Parę siniaków i zadrapań od paznokci, pęknięta warga i ból ugryzionego ramienia – taki był efekt zabaw z albinoską. Jaki był zysk? Nagie piersi dziewczyny, które zaokrągliły się przez te dziewięć lat były naprawdę przyjemnym widokiem. Cheng nie potrafił tego wyjaśnić, ale uważał, ze opłacało się zapłacić cenę za pieszczoty z Hillevi. Wciąż przed oczami miał widok jej nagiego brzucha i piersi, które udało mu się odsłonić w trakcie szamotaniny. Nie zwracał więc specjalnej uwagi na dwóch wojskowych, którzy przyszli, by zaprowadzić psioników na miejsce spotkania z opiekunem.
Szli z albinoską ramię w ramię, gdy nagle dziewczyna doskoczyła do wojskowych i złapała każdego z nich za rękę. Nawet nie krzyknęli. Padli na ziemię nieprzytomni… lub nawet martwi. Yao spojrzał oniemiały na towarzyszkę.

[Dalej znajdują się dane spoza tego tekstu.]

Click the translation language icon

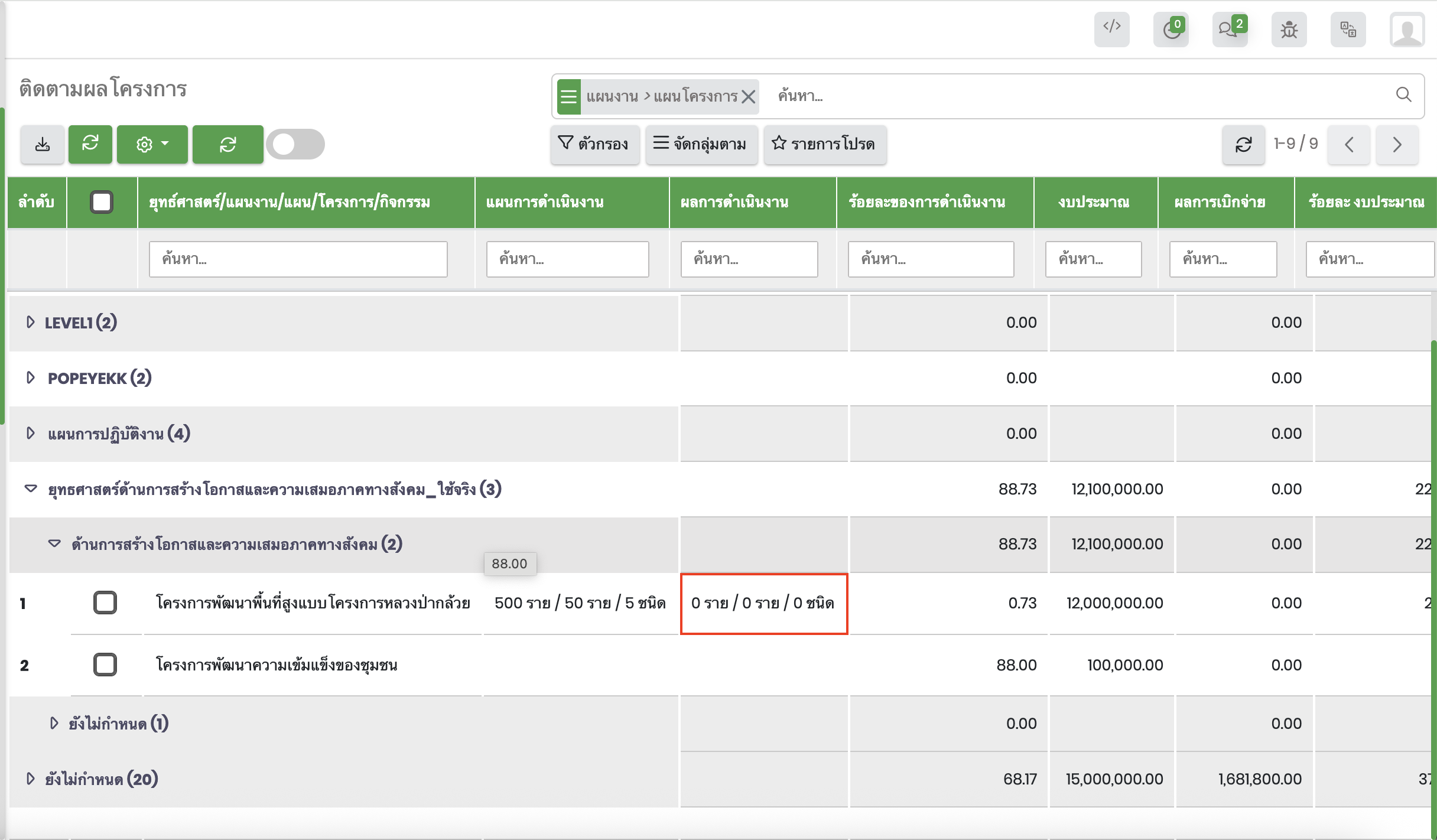(x=1348, y=29)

- Nie dam się znów uwięzić – fuknęła dziewczyna, po czym schwyciła dłoń Chenga – nie po to jednak, by zrobić mu krzywdę, lecz by pociągnąć go za sobą.

Biegli plątaniną korytarzy, nie wiedząc dokąd zmierzają. Choć nikogo nie zobaczyli, usłyszeli w pobliżu głosy i odgłos nadbiegających ludzi. Hillevi pociągnęła za klamkę najbliższych drzwi – na próżno, potem kolejne – i znów porażka.

- Tutaj!

Yao zobaczył, jak kolejne w korytarzu drzwi otwierają się. Szarpnął towarzyszkę i oboje wpadli do niedużego pomieszczenia – bardzo podobnego do tych, które zajmowali oni. Przy czym tutaj było tylko jedno łóżko, zajęte przez drobną, skośnooką dziewczynę.

Keiko przestała liczyć i ze zdziwieniem spojrzała na swoich gości.



River, Nikolai, Peter, Robin

Sala, w której się znaleźli została zrobiona specjalnie z myślą o młodszych użytkownikach. Ciekawe konstrukcje, zabawki i rysunki na ścianach przywodziły na myśl dawne świetlice.


Na środku pomieszczenia znajdował się stolik z ośmioma krzesłami, na którym znajdowało się obecnie całkiem sute i apetyczne śniadanie. Nakrycie przygotowano dla siedmiu osób. Chociaż nie było kompletu, z głośnika rozległ się głos.

- Możecie zaczynać.

Potem rozbrzmiała delikatna, kojąca muzyka.

Kobieta w kitlu zmarszczyła brwi, ale nic nie powiedziała. Uśmiechnęła się do czwórki psioników, wykonała zapraszający gest dłonią i sama zajęła miejsce przy stoliku.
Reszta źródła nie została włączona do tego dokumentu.